> **Data provided**:

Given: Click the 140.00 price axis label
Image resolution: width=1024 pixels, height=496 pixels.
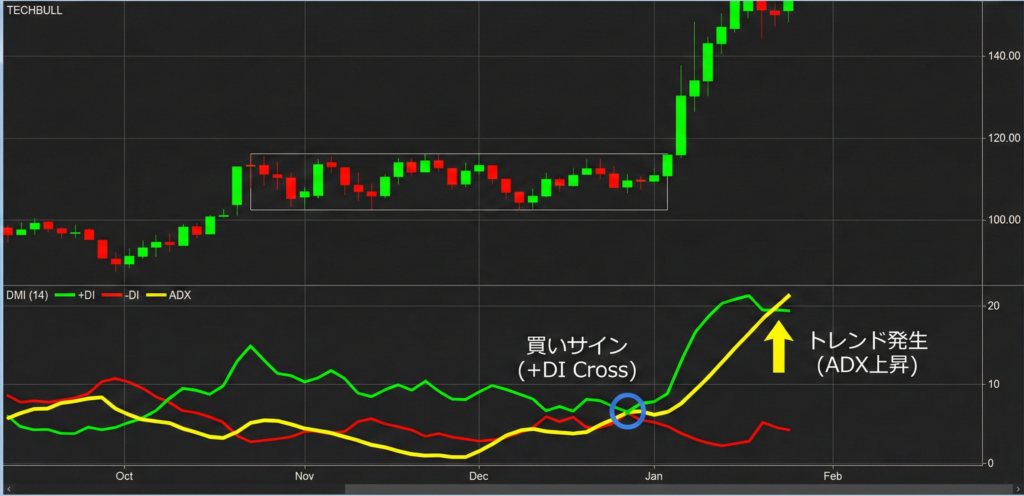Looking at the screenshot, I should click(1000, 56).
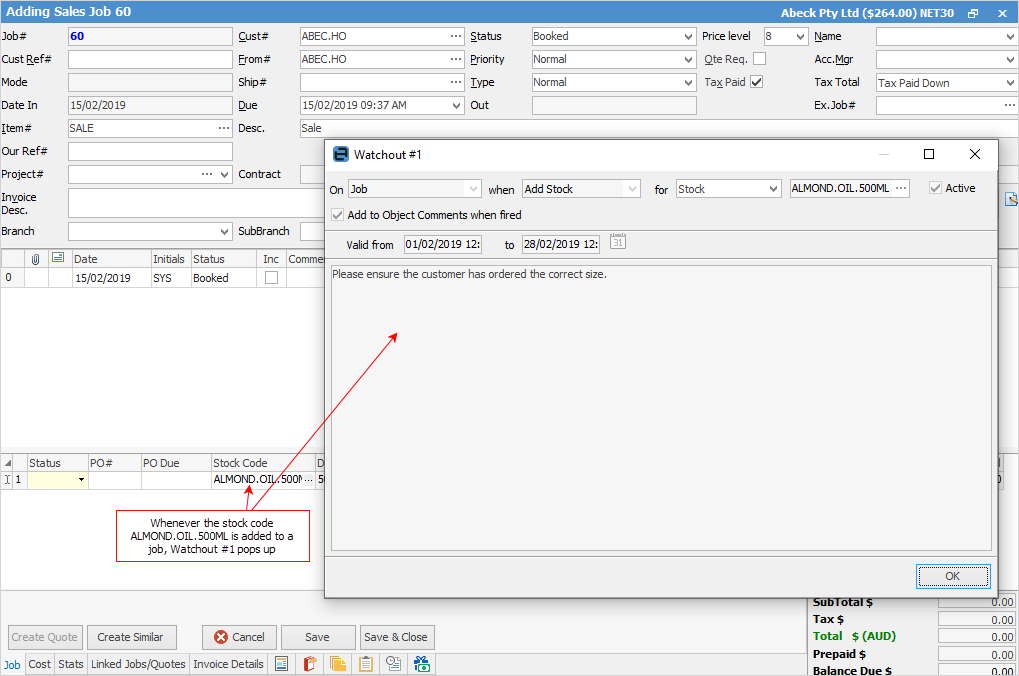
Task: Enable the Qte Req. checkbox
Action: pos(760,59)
* * *
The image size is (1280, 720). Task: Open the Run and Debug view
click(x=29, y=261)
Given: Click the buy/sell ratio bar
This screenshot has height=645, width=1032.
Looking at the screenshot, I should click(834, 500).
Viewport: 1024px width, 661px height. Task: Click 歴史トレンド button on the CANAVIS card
* * *
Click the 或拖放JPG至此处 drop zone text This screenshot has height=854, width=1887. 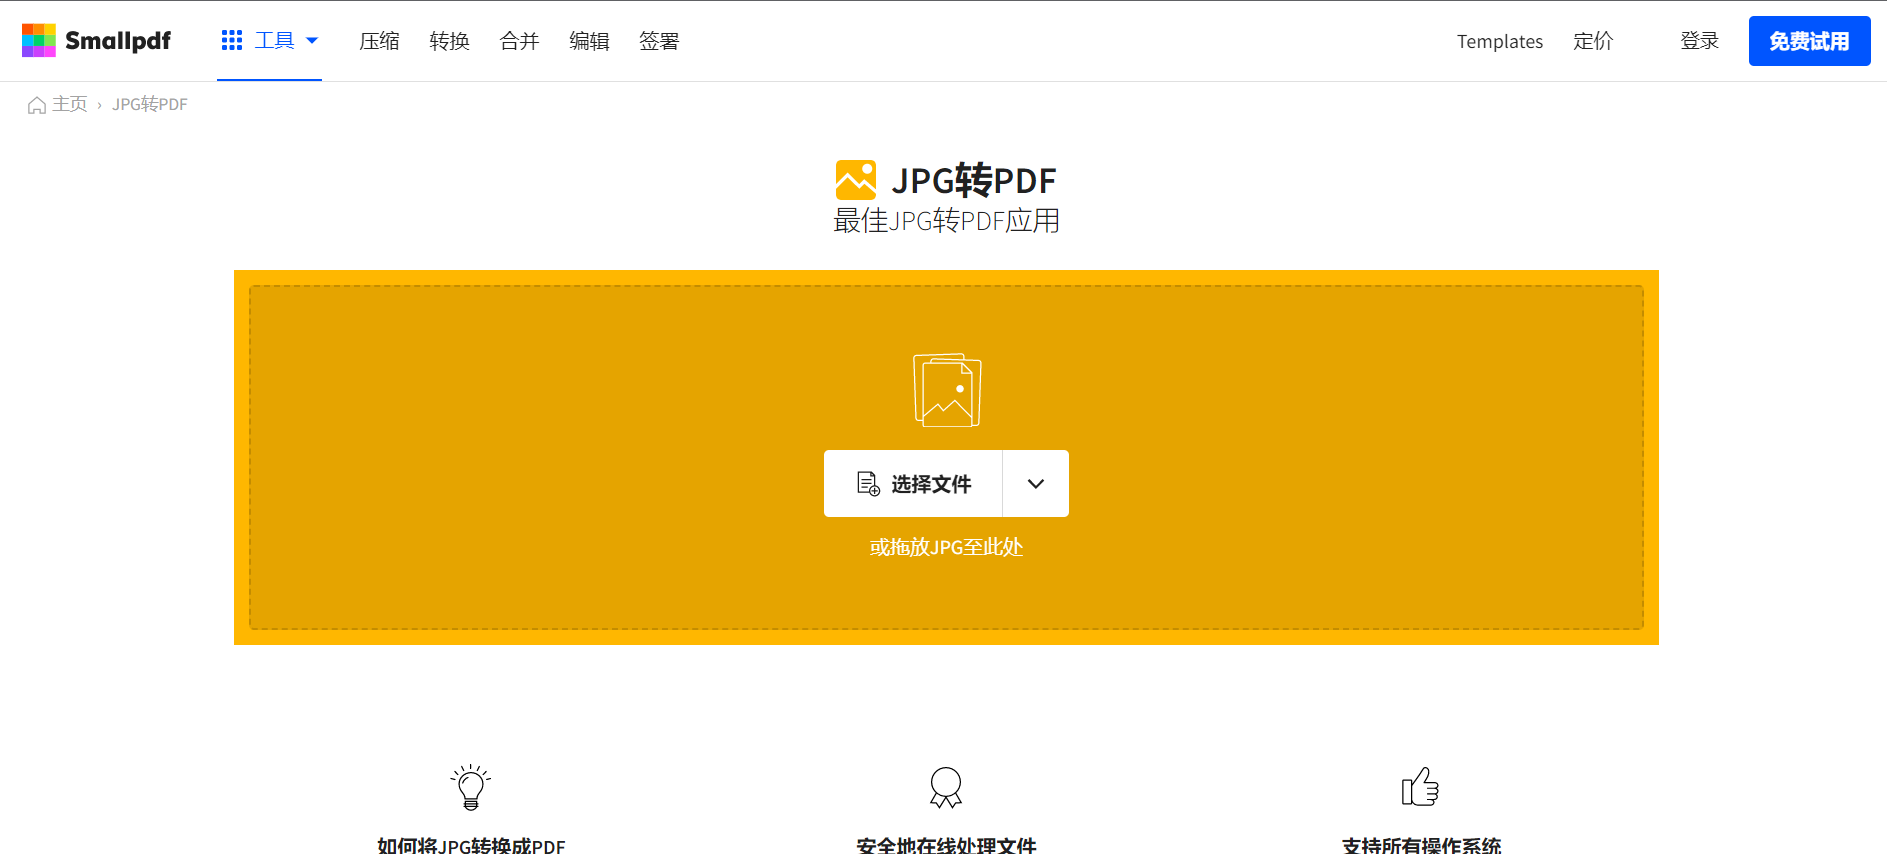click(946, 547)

> **The problem**: Copy the lines from the entries above in which the word "Given" appears.

> **Written response**:
Given: Click the 140.00 price axis label
Given: Click the buy/sell ratio bar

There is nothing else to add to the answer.